Groups warn travelers to limit laptop data

Posted on May 3, 2008December 30, 2021 by admini

The letter came ten days after a federal appeals court in the Central District of California ruled that border agents could search laptops without reasonable suspicion of illegal activity. “In a free country, the government cannot have unlimited power to read, seize, store and use all information on any electronic device carried by any traveler entering or leaving the nation,” the signatories stated in the letter.

The level of surveillance by the United States government has become an increasing worry to civil-rights advocates as well as professional, minority and religious groups that believe their members could be targeted.

As part of its “War on Terror,” the Bush Administration has instituted a program to eavesdrop on Internet and phone communications, an initiative that violates the Foreign Intelligence Surveillance Act (FISA) and has become the focus of a battle in Congress to craft a new law to govern such wiretapping.

The Electronic Frontier Foundation, a digital-rights group and one of the sponsors of the letter, has requested information on the conditions that would trigger a digital search by border agents. “We don’t really know what the Department of Homeland Security’s procedures and practices are here,” said Marcia Hofman, a staff attorney with the EFF.

The case at the heart of the debate concerns whether evidence from the July 2005 search of a laptop owned by then-43-year-old Michael Arnold can be used by prosecutors. Returning from a three-week trip from the Philippines, Arnold was stopped by customs agents in Los Angeles International Airport and asked to show that his laptop was functioning, according to court filings. Perusing through the files in those folders, the agents found pictures of two nude women and decided to conduct a more thorough investigation, which turned up suspected child pornography.

The Association of Corporate Travel Executives, one of the letter’s signers, recommended that workers not use their personal laptops for international travel and limit the amount of proprietary and personal data stored on any notebook computer taken across borders. “In a time of heightened international security, it will take a brave Congress to rule that parties may not be subject to suspicionless searches,” Susan Gurley, the executive director of ACTE, said in a statement.

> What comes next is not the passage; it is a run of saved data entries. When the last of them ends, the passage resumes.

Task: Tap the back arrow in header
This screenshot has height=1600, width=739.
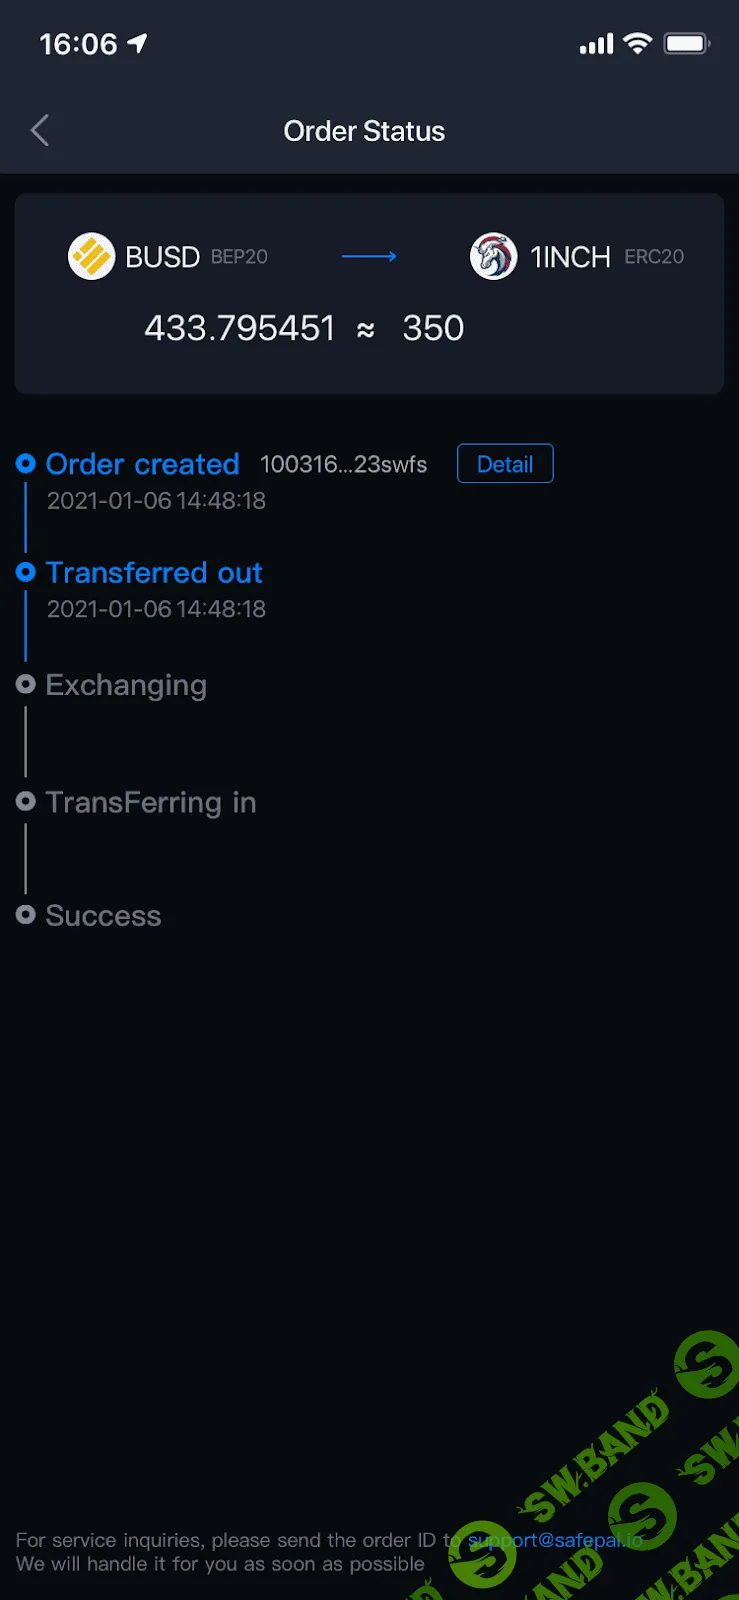Action: click(x=40, y=130)
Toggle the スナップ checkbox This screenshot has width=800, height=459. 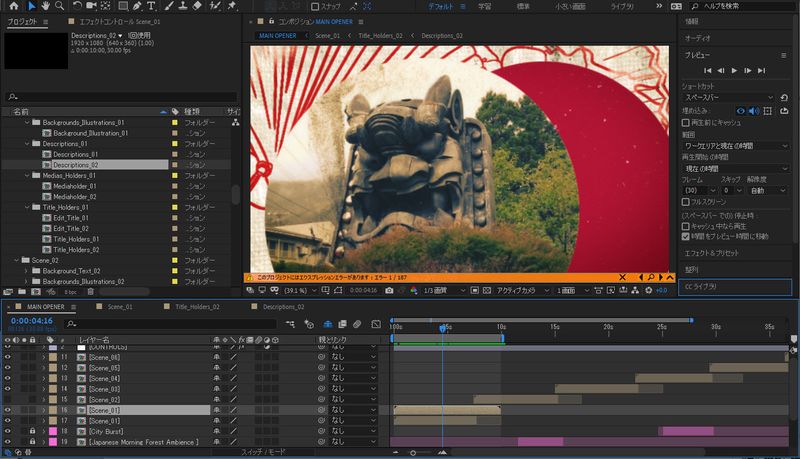(x=316, y=6)
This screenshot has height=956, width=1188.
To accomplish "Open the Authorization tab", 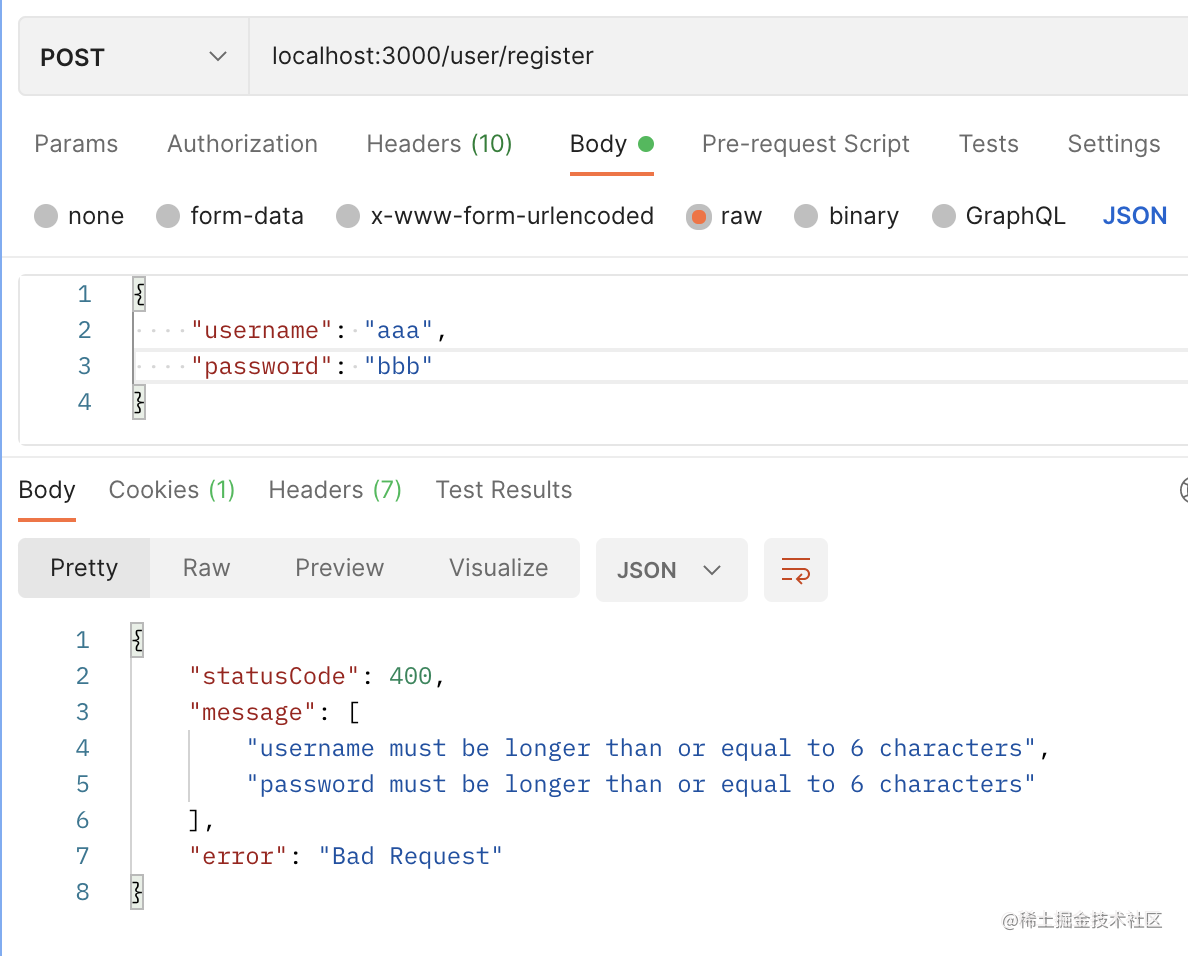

Following the ruling, there is nothing preventing authorities from a more comprehensive search program, said Fred Schneider, a privacy and security expert and professor of computer science at Cornell University. “It won’t be long before customs agents can efficiently perform a thorough search on every machine,” Jennifer Granick, civil liberties director at the EFF, said in a discussion of the impact of the ruling.

Encrypting the hard drive, having a separate account on the PC owned by the worker’s company, or traveling with a clean laptop and using an encrypted VPN to access data are all possibilities, Granick said.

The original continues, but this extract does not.